Son fondement initial se trouve dans l’article 101 de la loi Climat et Résilience du 22 août 2021, qui a introduit dans les codes de l’urbanisme et de la construction les premières dispositions relatives à l’équipement énergétique des parcs de stationnement. La loi APER du 10 mars 2023 a renforcé ce cadre en élargissant les obligations et en prévoyant l’intervention d’un décret d’application.
Dans cette perspective, le décret du 13 novembre 2024 constitue désormais la norme centrale. En effet, il précise les modalités d’assujettissement, les obligations de mise en conformité et les cas de dérogation. Ce texte confère ainsi une portée normative effective à une obligation longtemps restée théorique.
Ce décret soumet à l’obligation de solarisation, les parkings extérieurs d’une superficie supérieure à 1 500 m², qu’ils soient existants ou créés postérieurement. Il définit la méthode de calcul de la surface assujettie, incluant les voies de circulation internes, et fixe les délais de mise en conformité.
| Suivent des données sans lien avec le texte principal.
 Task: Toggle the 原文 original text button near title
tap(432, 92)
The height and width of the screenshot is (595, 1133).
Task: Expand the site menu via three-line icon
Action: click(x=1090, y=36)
Le dispositif prévoit également un régime de dérogations strictement encadrées : des critères d’impossibilité technique avérée, de risques pour la sécurité, d’atteinte disproportionnée au patrimoine ou au paysage, ou encore d’incompatibilité avec des servitudes. Il introduit également une dérogation économique, permettant d’écarter l’obligation lorsque l’installation compromet de manière disproportionnée la rentabilité du projet. Cette reconnaissance explicite des contraintes financières constitue un point d’équilibre important, compte tenu des coûts élevés liés aux structures, au raccordement ou au renforcement du réseau, qui peuvent rendre certains projets non viables.
Toutefois, ces exceptions, d’interprétation restrictive, doivent être justifiées par l’exploitant ou le propriétaire, ce qui renforce la sécurité juridique du dispositif tout en limitant les possibilités d’y échapper.
Pour autant, la mise en œuvre concrète reste complexe pour les exploitants. L’installation d’ombrières photovoltaïques représente un investissement important, auquel s’ajoutent les coûts de raccordement et les contraintes techniques liées à la résistance au vent, à la neige ou à la sécurité incendie Les acteurs sont également confrontés aux procédures d’urbanisme, malgré les ajustements introduits pour faciliter l’instruction des projets. À cela s’ajoutent des enjeux d’acceptabilité locale, notamment en matière d’intégration paysagère ou de nuisances potentielles. Ces éléments montrent que l’ambition législative se heurte à des réalités opérationnelles parfois difficiles à surmonter.
Par ailleurs, les projets sont soumis aux autorisations d’urbanisme, parfois en secteur protégé, ce qui peut rallonger les délais ou entraîner des refus. L’articulation entre l’obligation nationale et les règles locales constitue ainsi un point de tension récurrent.
La loi de simplification du droit de l’urbanisme et du logement du 15 octobre 2025 est venue ajuster ce cadre. Elle modifie le Code de l’urbanisme pour empêcher les PLU de restreindre l’installation de dispositifs de solarisation ou de végétalisation sur les parkings dès 500 m² (art.L111-19-1), introduit également des procédés mixtes (ombrières + végétalisation) et des équivalences énergétiques permettant de satisfaire l’obligation autrement que par des ombrières photovoltaïques. Enfin, elle prévoit des délais supplémentaires conditionnés à la signature d’un engagement contractuel, afin de tenir compte des contraintes industrielles et des capacités de raccordement.
Cependant, comme le souligne Arnaud Gossement, les lois dites de simplification tendent souvent à superposer des exceptions, sous‑exceptions et mécanismes alternatifs, rendant le dispositif moins lisible pour les collectivités et les exploitants. L’introduction de procédés mixtes, d’équivalences énergétiques et de seuils différenciés contribue ainsi à complexifier un régime déjà dense, au risque de créer des incertitudes dans l’instruction des projets.
Si la solarisation des parkings présente un intérêt énergétique réel (production locale, autoconsommation, sobriété foncière entre autres), son effectivité dépendra désormais de l’accompagnement des pouvoirs publics : dispositifs de soutien financier, une clarification des procédures et une coordination renforcée avec les collectivités. Sans cet accompagnement opérationnel, l’empilement des textes risque de maintenir un écart important entre l’ambition et la réalité des projets.